Editorial note: Easybring is now Nimber, a collaborative service for deliveries.
A silent economic revolution is now changing industries one by one and removing the need for traditional companies: it is called the sharing economy, and have fostered disruptive services like AirBnB (share your room), Eatwith (share your meal), Zipcar (share cars), Breather (share your meeting room), Taskrabbit (share your time) and our own Easybring (share your spare transport capacity).
We released Easybring as a marketplace for package transport in December 2012, as a service where people could send stuff with people going the same direction and enabled anyone to earn money any time they went somewhere. Nine months after launch in tiny Norway, we now have 9,000 easybringers signed up for the service and Easybring has become a lively marketplace getting ready to be launched in new markets. A beta service is already available in UK and Sweden. So what have we learned so far?
Building a two-sided marketplace
The basic for any business idea is to have something to offer (supply), and then make sure you find someone to buy your products or services (demand). Collaborative services are different, as you´ll need to build both supply and demand simultaneously. Lots of assignments make it attractive to become an easybringer and get paid for bringing stuff whenever you go somewhere, but nobody will request transport from a service unless they have a solid supply of easybringers who can sign up for assignments. The supply and demand balance must be monitored constantly and balanced through marketing activities until critical mass is reached.
The importance of trust
Although we still haven´t experienced a lost package through our system, people are naturally scared of new services. In contrast, the same people accepts obvious risks in existing services, just because they have been around for a long time.

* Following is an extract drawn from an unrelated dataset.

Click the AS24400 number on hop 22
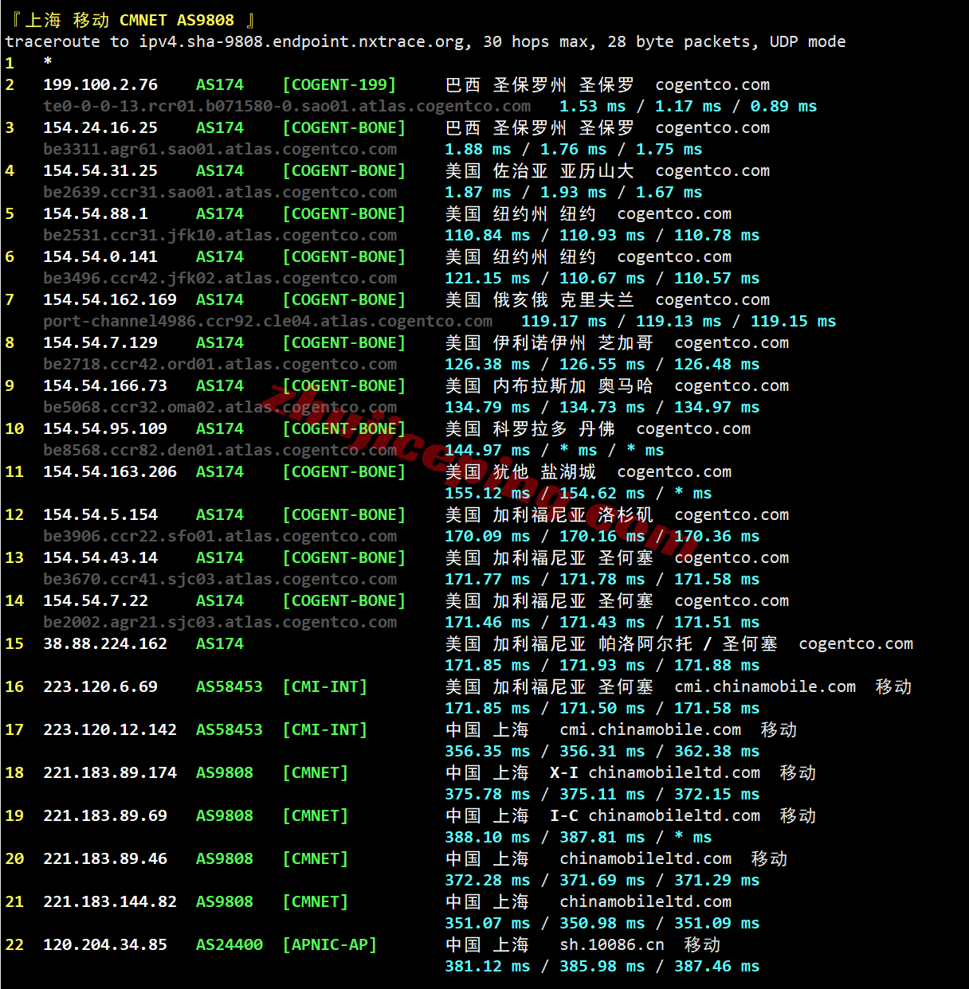This screenshot has width=969, height=989. pos(230,945)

It would have been a challenge to introduce a mailing system based on unsecured post boxes outside people homes where anyone could grab sensitive letters and small packages, but we accept the risk because it has always been there. Interrupting new models, however, need to prove bulletproof before the masses accepts them. As a consequence, we early on decided to identify all the users by verified credit cards, phone numbers and email addresses as well as providing insurance for all deliveries.
The power of branding
The early phase of a new collaborative platform is always the most challenging. The first ones trying to send something through the system would probably not get things delivered until the critical mass of easybringers were recruited. Still, in user surveys, 80% of the early adopters claim they will use the service again although their tasks were not(!) delivered and they even recommend the service to others. These fantastic results are of course due to the brand connection these people had and their belief in the vision of creating the most environmentally friendly transportation system for packages by leveraging spare transport capacity in all vehicles.
Listen to the users
Honestly, the first versions of Easybring sucked on both Web and mobile. We had a complicated user interface, and the system crashed. We will probably never be satisfied, but the most valuable suggested improvements were not from inside the team, but from the users through social media, user surveys and email requests. Our most important learning is to remember who the service is built for – and it´s definitely not us.